University Corners Developer Requests Tax Rebate
One of the most prized business properties in North Central Florida is an empty field that soon may get developed.
Developers of the University Corners project are asking for tax breaks from the city of Gainesville.
The decision must be made by the city's Community Redevelopment Agency.
"This is a neighborhood this is not Downtown," said Dave Wilson who is a reisdent.
Wilson of Gainesville said developing a ten story building right here on the corner of University Avenue and 13th Street is something he doesn't believe in.
"I think it's too big and I think they give away to the developer is too much," said Wilson.
University Corners is $170 million project that includes a hotel, a parking garage, apartments and retail stores.

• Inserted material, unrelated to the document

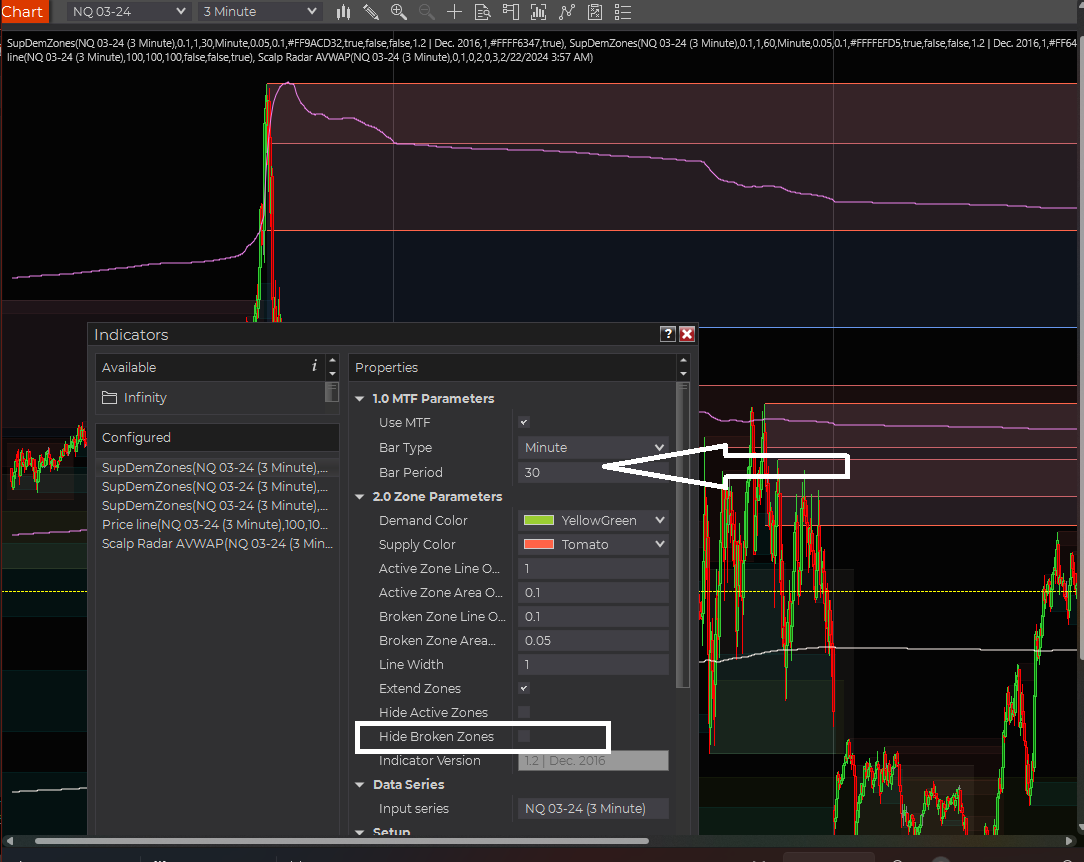Open the chart Properties list icon
The height and width of the screenshot is (862, 1084).
621,12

The land has been vacant for more than six years.
Brett Dill with Swerdlow Group which is one of the developers is asking the Gainesville City Commission to approve a major tax rebate for the $170 million project.

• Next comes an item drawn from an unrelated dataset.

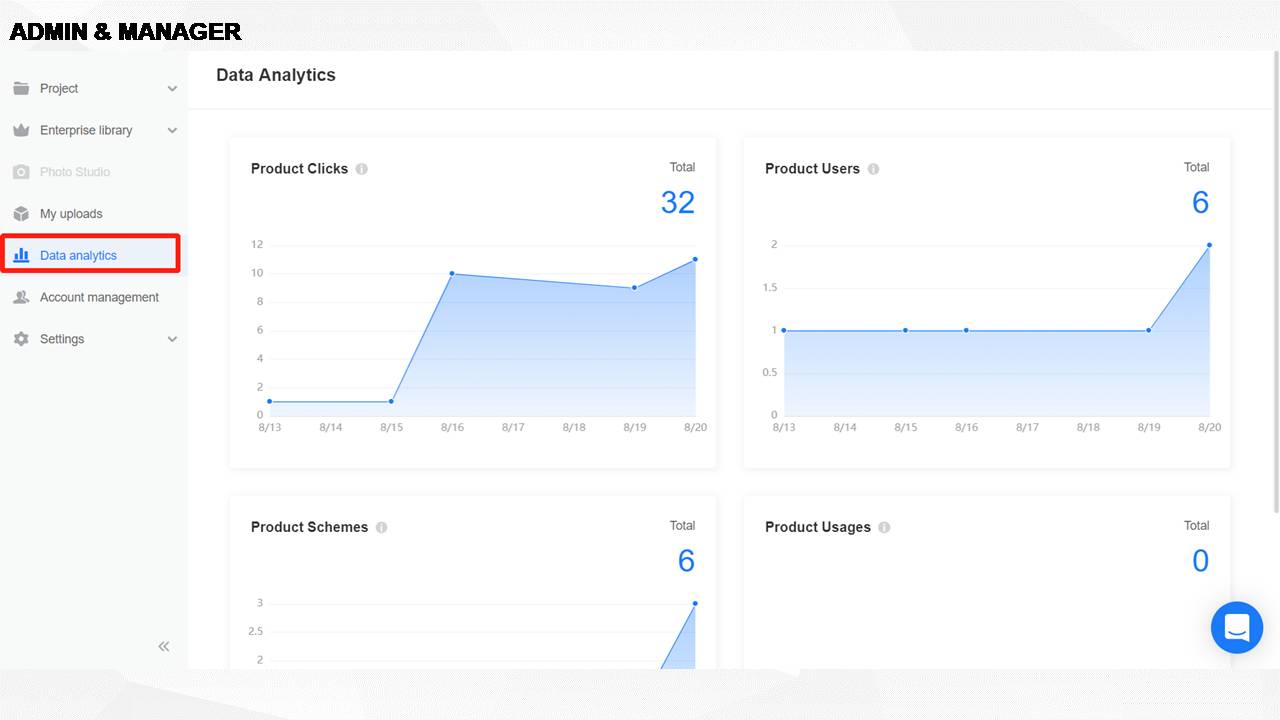Click the Photo Studio camera icon

(x=21, y=172)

"Therefore that is a little compensation for doing things that aren't necessarily economically viable on their own, but produce a project that we think services the community," said Dill.
According to Dill, University Corners will bring hundreds of jobs to North Central Florida.
One neighbor said the property is a great piece of real estate and the city shouldn't give the developer the tax break.
"It might look OK. It might occupy the land, but will it be really something Gainesville can benefit from and it won't for many years if we give them this huge tax break," said Albert Matheny who is a resident.
Dill and his partners explained to city commissioners why they need the tax rebate, but he said the project will not go on if the tax rebate is denied.
"At this point this particular project does not qualify as transformational. Maybe ten years ago yes, but today in light if Innovation Square and other developments it just isn't," said Mayor Ed Braddy.
Mayor Braddy said the city commission has the last say on granting the tax subsidies of almost $48 million.
"It's right between the University of Florida and the Krispy Creme . That's prime time . I don't think it deserves large amounts of taxpayers subsidies to make it work," said Mayor Braddy.